• **ASSIGNMENT**
Retype only the lines from the top of the records to the line with "The image size is (1568, 742).", including that line but none of the pictures.

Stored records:
*** Begin section ***

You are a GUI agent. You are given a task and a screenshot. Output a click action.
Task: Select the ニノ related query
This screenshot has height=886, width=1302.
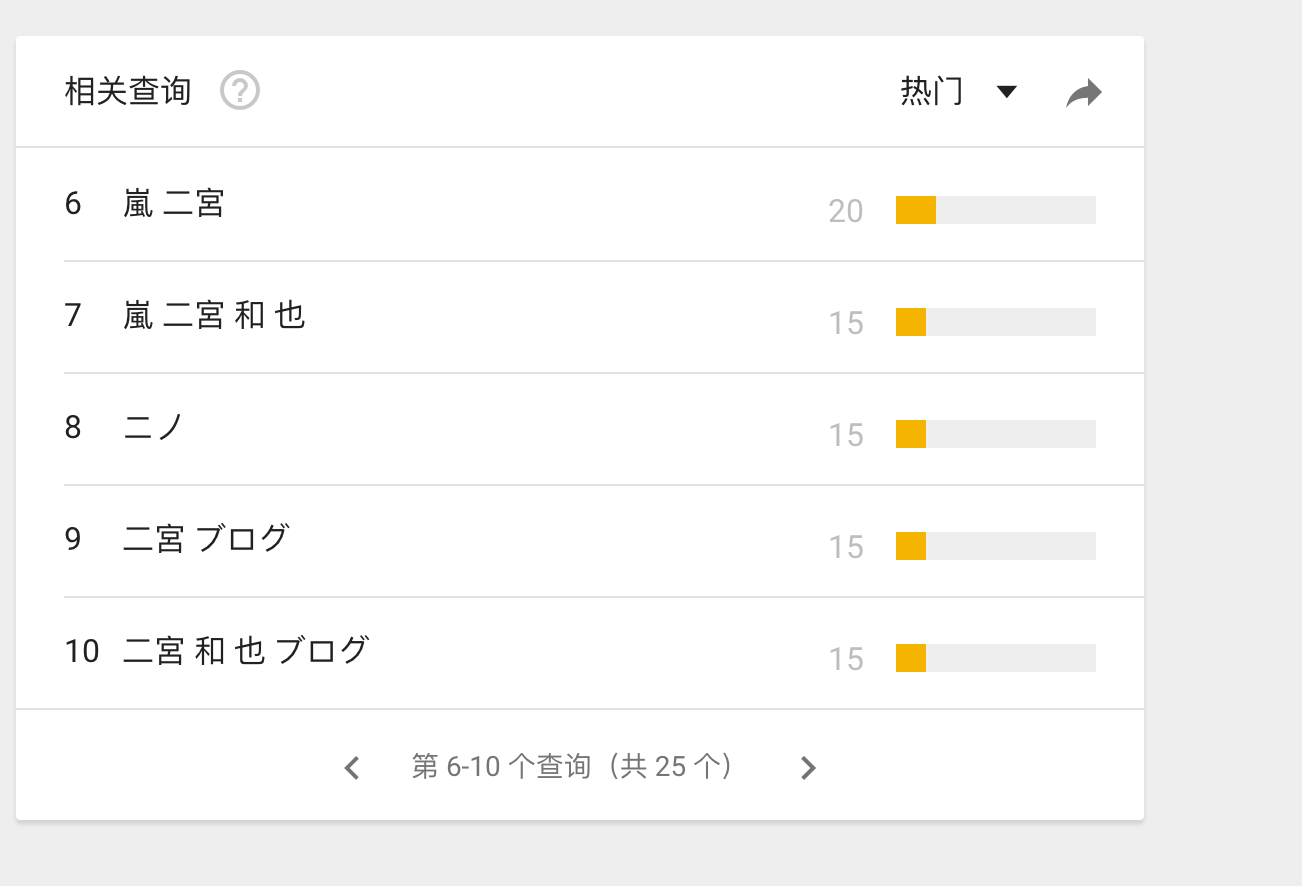pos(154,428)
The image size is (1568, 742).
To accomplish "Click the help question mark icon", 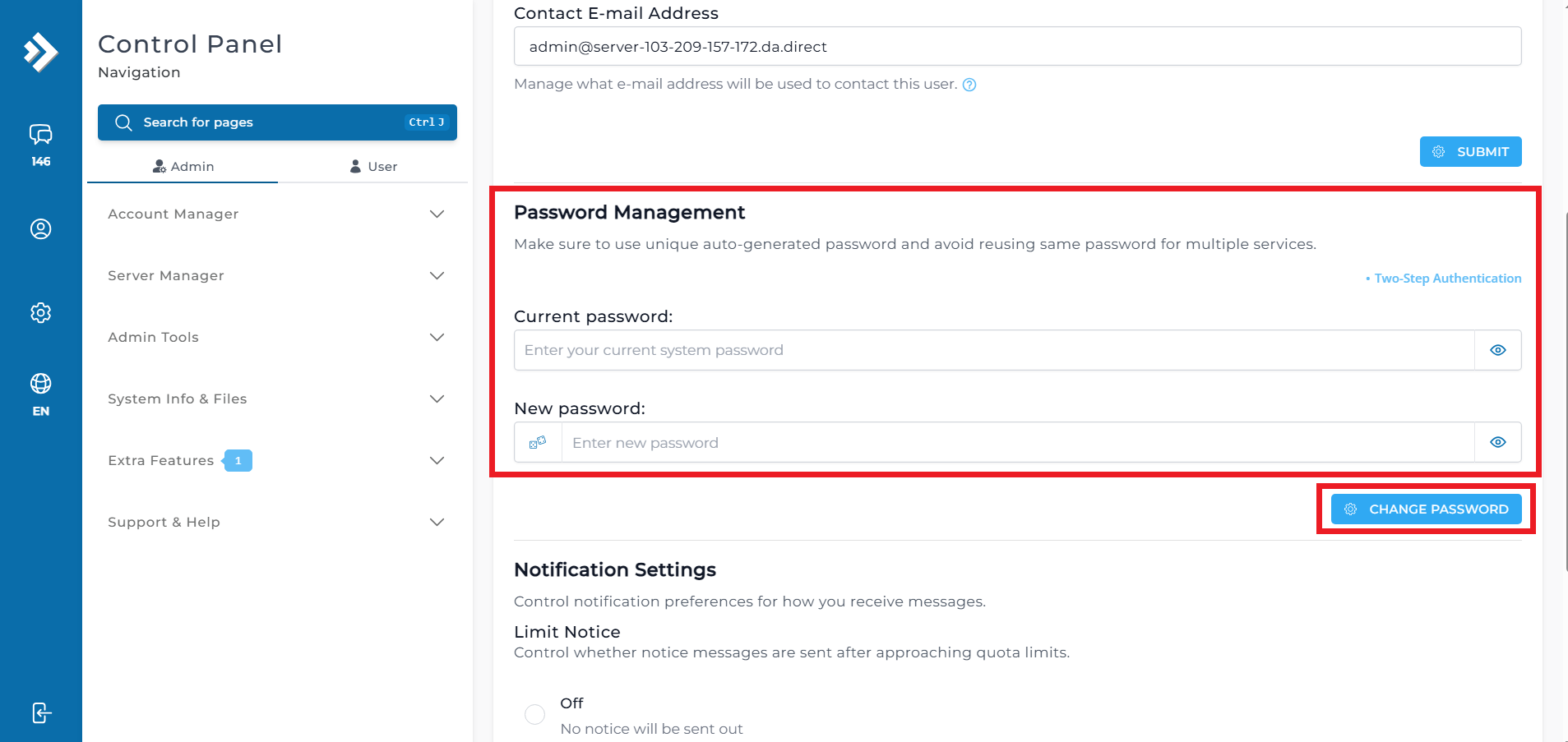I will (x=969, y=85).

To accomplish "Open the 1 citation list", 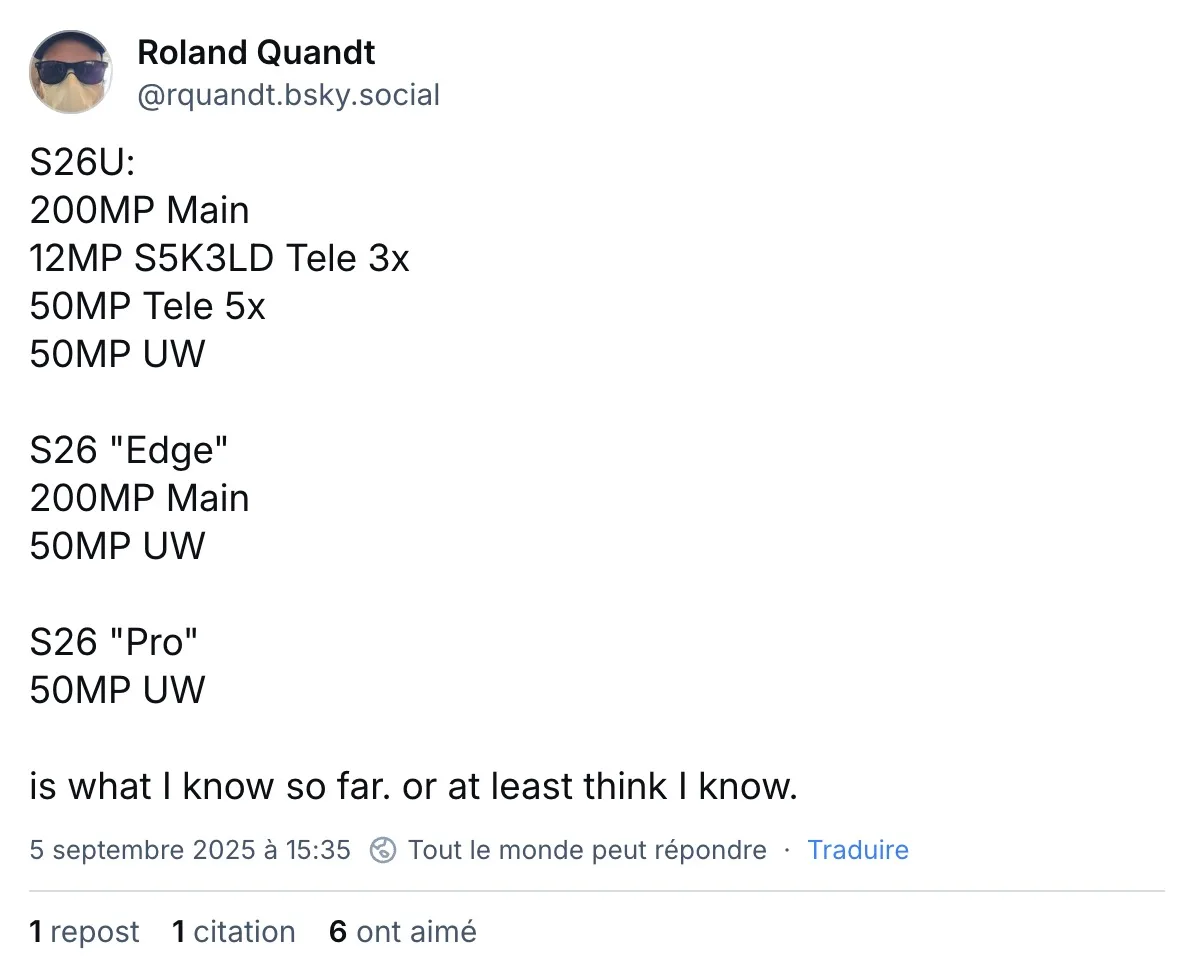I will 233,932.
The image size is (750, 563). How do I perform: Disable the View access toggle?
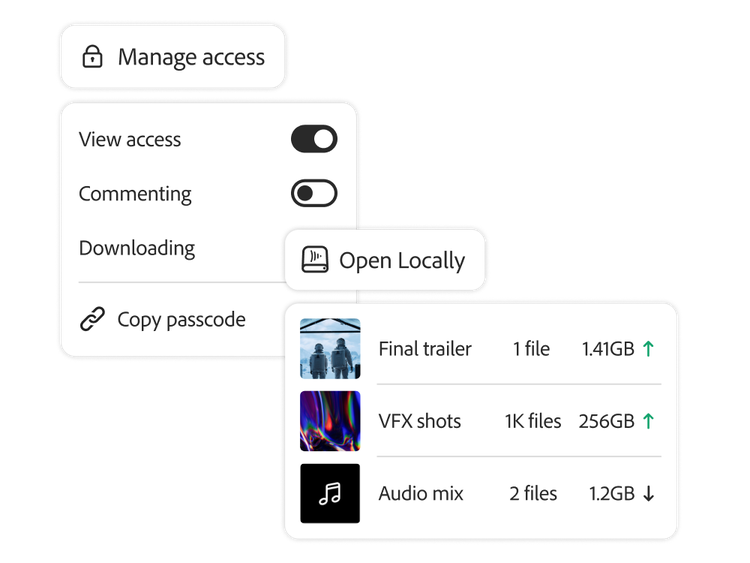314,139
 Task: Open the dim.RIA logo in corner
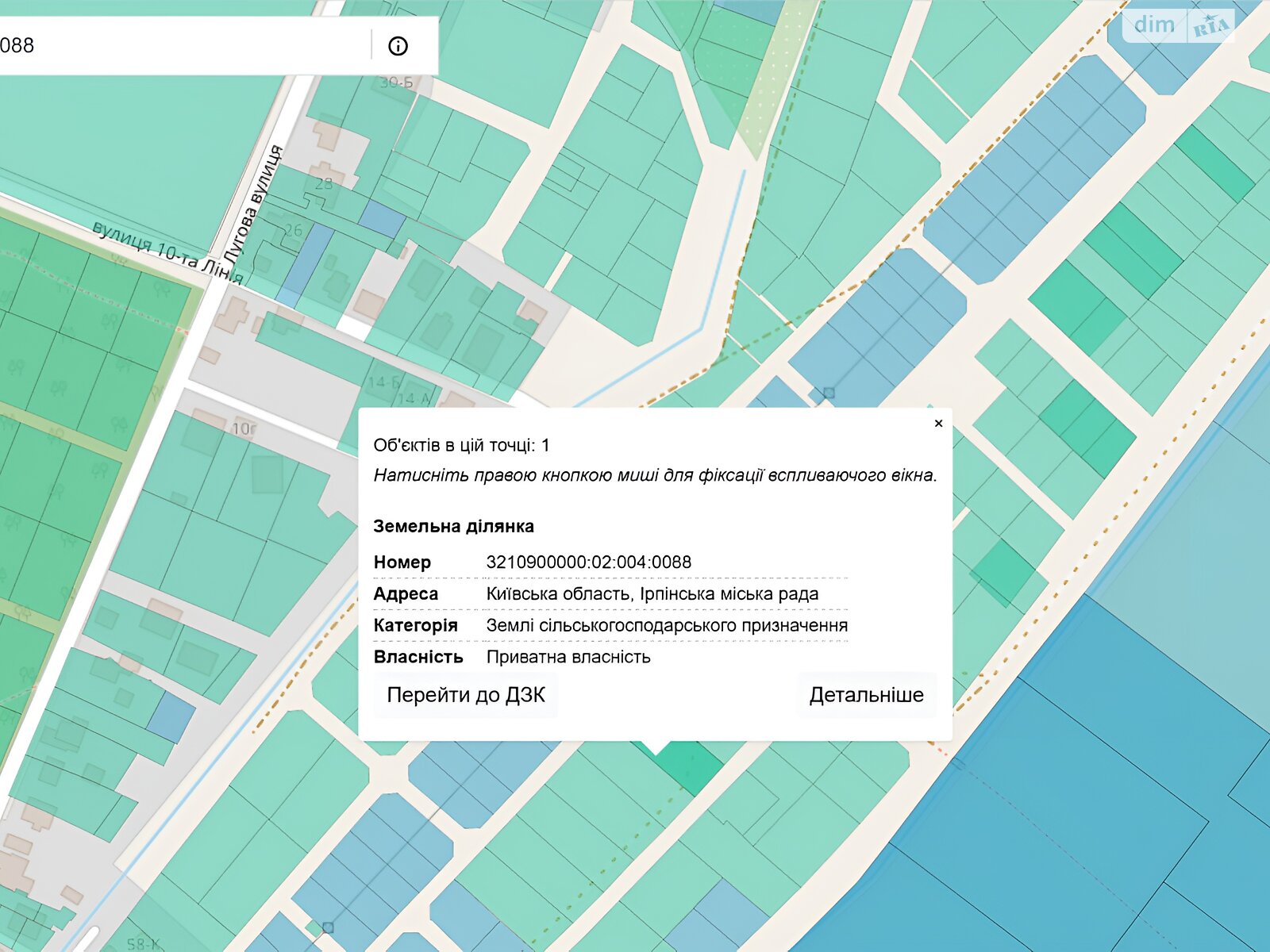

*** End section ***

• **RESPONSE TO THE EXERCISE**
You are a GUI agent. You are given a task and a screenshot. Output a click action.
Task: Select the ニノ related query
This screenshot has height=886, width=1302.
pos(154,428)
The image size is (1568, 742).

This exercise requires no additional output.